A six-page letter the county submitted as public comment includes comments and updates on descriptions and values, as well as County reasoning behind its lack of support for any recommendation of a wilderness management unit in the county.
The preferred alternative identified in the plan includes no change to the Monticello-Blanding municipal watershed, vegetation management focused on mechanical treatments and prescribed burns.
The alternative also allows for new livestock range improvements and includes the designation of camping sites along some popular routes rather than dispersed camping.
This may include along the La Sal loop road, Harts Draw, and the Causeway area, as well as along the North Creek mountain road that connects Monticello and Blanding.
Alternative B also recommends six wilderness study areas of over 100,000 acres.
These include the Central La Sals, Ruin Canyon, Elk Ridge from the Little Notch north to Horse Mountain, Hammond and Notch Canyons, Arch Canyon, Chippean and Allen Canyons.
Members of the Monticello City Council supported the county submitted letter, with a motion to include a comment noting the city hope that the new plan will continue to allow expanding water infrastructure and potentially a new reservoir.
At the same meeting, members of the Monticello City Council received an update on plans to expand water infrastructure on the forest.
City Manager Kaeden Kulow said the city has amended contracts with Jones and DeMille Engineering to do survey work for new pipelines to divert water from recently purchased water from Spring Creek.
Depending on weather conditions, the project could break ground in late spring of 2024.
Members of the council also heard a proposal from a resident for a disc golf course.
Brian Taylor moved to Monticello about a year and a half ago.

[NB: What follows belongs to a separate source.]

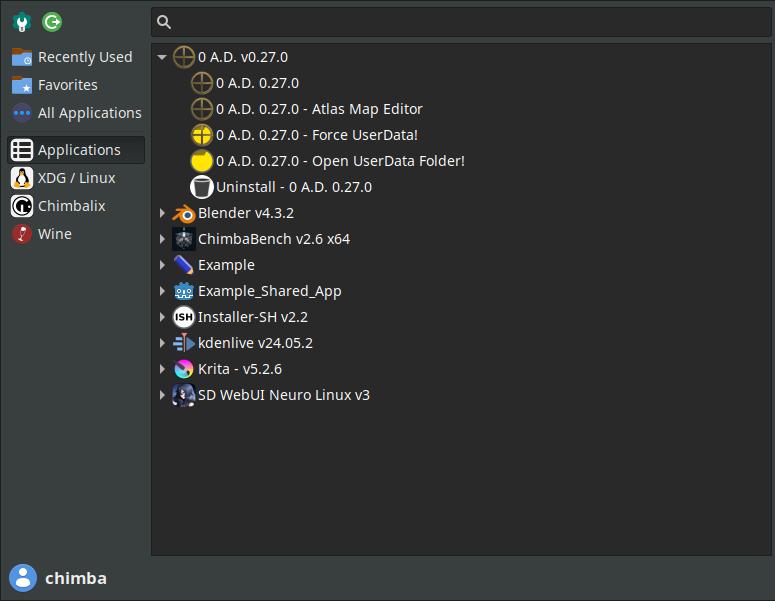775x601 pixels.
Task: Click the Blender logo icon
Action: pyautogui.click(x=184, y=213)
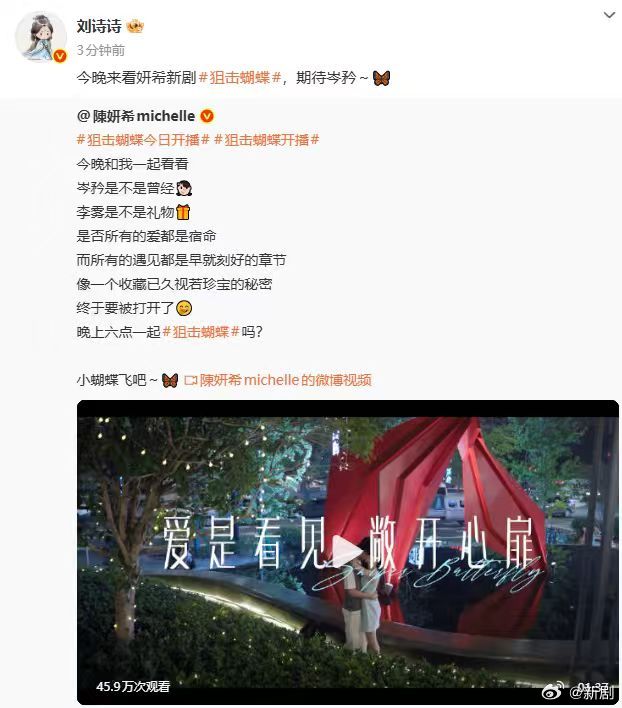Open the #狙击蝴蝶# hashtag in top post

Taylor said the sport is growing in popularity with courses in Blanding, Moab and Cortez.
Taylor also said the project is relatively low cost for installation of nine poles with metal baskets attached and no course maintenance.
Taylor said he previously helped raise funds and organize volunteers for installation and would help organize the estimated $3,000 for the project.
The proposed course would be located at the Victims of Mill Tailings Park, contained in a relatively small area near the upper parking lot and along that hillside. Members of the council gave verbal consent for Taylor to pursue the project further.
Members of the council also signaled support of the city purchasing new course maintenance equipment for the Hideout golf course.
Hideout Pro Jeff Simon recommended an option to lease three pieces of equipment, with the option to purchase the equipment for one dollar at the conclusion of the lease.
Another option would allow the city to purchase a zero-point turn mower at a decent price.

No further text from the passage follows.